Wednesday, November 12, 2014

Losing the White Working Class

At The Daily Beast, Lloyd Green writes:
The Democrats have taken identity politics a step too far. Somehow, their message has gone from lunch-bucket concerns to a date with Girls. In the face of record low workforce participation, the Democrats have paid a high price for making the unholy trinity of Lena Dunham, Al Sharpton, and billionaire climate-change crusader Tom Steyer the face of their party.

According to the exit polls, 60 percent of white working-class voters went Republican, the same as in 2010, while a record 64 percent of white men did the same. Sometimes, jobs and paychecks come out ahead of self-actualization.
Still, it wasn’t just the usual suspects who were turned off by the Democrats slicing and dicing the electorate. Core Democratic constituencies also had enough of what the President was selling. In a marked reversal from past elections, a majority of Asian-Americans went Republican, as did a third of Latino voters. But it was more than simply ethnic blocs; it was also about deep blue states saying please don’t tell us that what you’ve put on our plates is chicken salad.
At The New York Times, David Leonhardt writes:
We’re living through the great wage slowdown of the 21st century, and nothing presents a larger threat to the Democrats’ electoral fortunes than that slowdown.
The Democratic Party fashions itself as the defender of working families, and low- and middle-income voters are indeed more favorably disposed to Democrats than to Republicans. Those voters have helped the party win the popular vote in five of the last six presidential elections. But if Democrats can’t deliver rising living standards, many voters aren’t going to remain loyal. They’ll skip voting or give a chance to Republicans who offer an alternative, even a vague alternative.
At The New York Times, Thomas Edsall points to Obamacare (Fred Lynch):
Obamacare shifts health care benefits and tax burdens from upper-income Americans to lower-income Americans, and from largely white constituencies to beneficiaries disproportionately made up of racial and ethnic minorities. The program increases levies on the overwhelmingly white affluent by raising taxes on households making more than $250,000.
To achieve its goals, Obamacare reduces by $500 million, over 10 years, spending on Medicare, according to the Medicare board of trustees, which oversees the finances of the program. Medicare serves a population that is 77 percent white. Even as reductions in Medicare spending fall disproportionately on white voters, the savings are being used to finance Obamacare, which includes a substantial expansion of Medicaid. Medicaid recipients are overwhelmingly poor and, in 2013, were 41 percent white and 59 percent minority.

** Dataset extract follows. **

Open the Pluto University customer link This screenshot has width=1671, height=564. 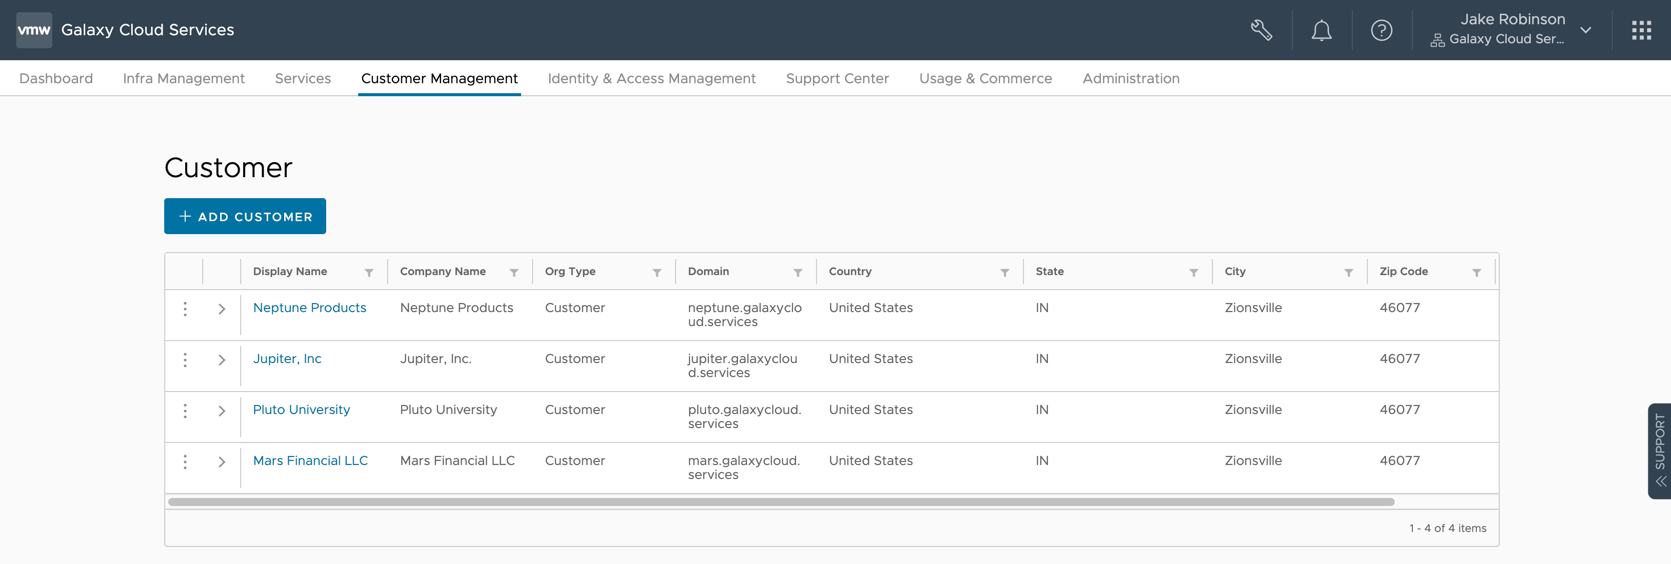(301, 410)
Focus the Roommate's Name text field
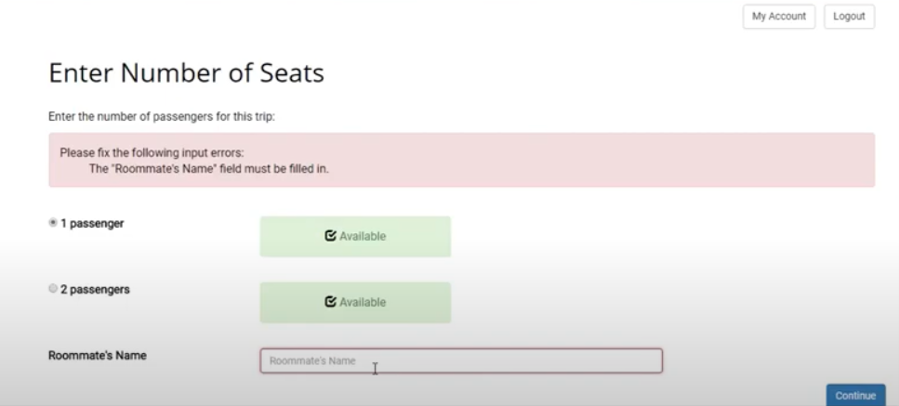Viewport: 899px width, 406px height. click(460, 361)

In addition to expanding Medicaid, the overall goal of Obamacare is to provide health coverage for the uninsured, a population that, in 2010 when the program was enacted, was 47 percent white, and 53 percent black, Hispanic, Asian-American and other minorities.
It’s not hard to see, then, why a majority of white midterm voters withheld support from Democrats and cast their votes for Republicans.